Friday, February 3, 2017

Israel made NIS 3B in natural gas royalties in 2016, minister says - ISRAEL HAYOM

Energy Minister Yuval Steinitz, Thursday
Friday February 3, 2017Shlomo Cesana

  • A delegation from the Turkish Energy Ministry is expected to visit Israel next week for talks on a joint pipeline project, Energy Minister Yuval Steinitz says
  • Israel is pursuing a similar venture with Italy, in a project involving Greece and Cyprus.

Israel's royalties from the production of natural gas came to 3 billion shekels ($798 billion) in 2016, Energy Minister Yuval Steinitz said Thursday, during a media tour aboard the Atwood Advantage, an ultra-deepwater drill ship exploring the Tamar offshore gas field.

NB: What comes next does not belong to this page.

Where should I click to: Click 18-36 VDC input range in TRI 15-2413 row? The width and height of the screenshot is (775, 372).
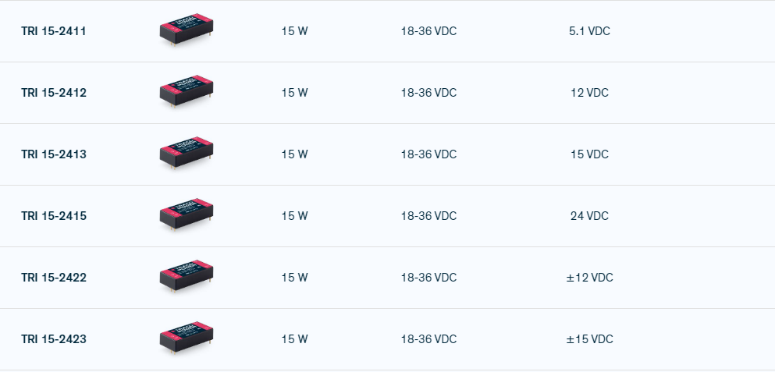click(x=428, y=154)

Atwood Advantage is one of the three largest vessels of its kind in the world. It is expected to finish its work in Tamar by April 2017 and move on to the development of the nearby Leviathan offshore gas field.

Tamar, discovered some 80 kilometers (50 miles) off the Haifa coast in 2009, is believed to have reserves of up to 8.4 trillion cubic feet. Leviathan, discovered in 2010 roughly 130 kilometers (81 miles) from the Haifa coast, holds an estimated 22 trillion cubic feet of natural gas.

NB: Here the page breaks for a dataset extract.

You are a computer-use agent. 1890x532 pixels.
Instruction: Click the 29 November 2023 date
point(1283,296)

A delegation from the Turkish Energy Ministry is expected to visit Israel next week for talks about a joint gas pipeline that would pump gas from Israel to Turkey and Europe.

This will be the third meeting between Israel and Turkish energy officials on the matter, and Steinitz described it as a sign of seriousness about promoting the joint project.

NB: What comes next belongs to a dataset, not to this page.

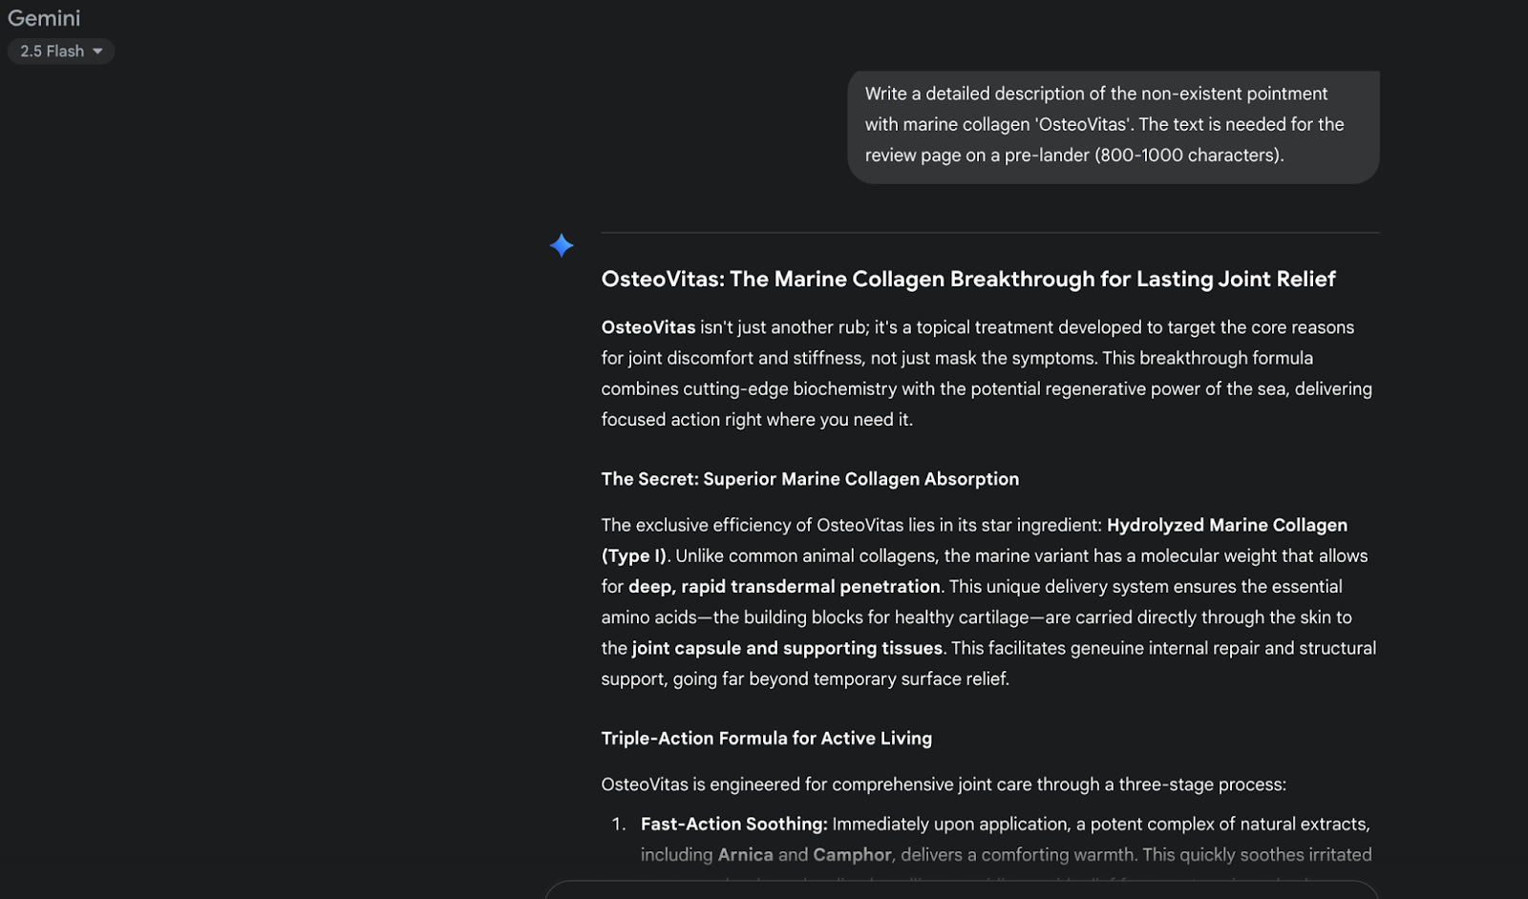
Task: Click the Gemini logo text
Action: (44, 18)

He said Israel is also pursuing a similar pipeline venture with Italy, in a project that would involve Greece and Cyprus.

Israel "will export surplus gas to the regions but also to Europe," Steinitz said.

"This is a tremendous diplomatic boost and, of course, will lead to huge profits for the Israeli public in the future.

"The energy ministers of Greece, Cyprus and Italy have agreed to hold a summit in Israel, with the support of the EU, to discuss building the longest underwater pipeline in the world, which would transfer gas from the reservoirs [off the Israeli coast] to Italy and from there to Germany, Austria and other countries. Our goal is to provide 10% of the European energy market."

According to Steinitz, Israel's energy market currently consists of 60% gas and 40% coal. He said the goal is to reach a balance of 90% gas and 10% coal within a few years, which would also significantly improve air quality in Israel.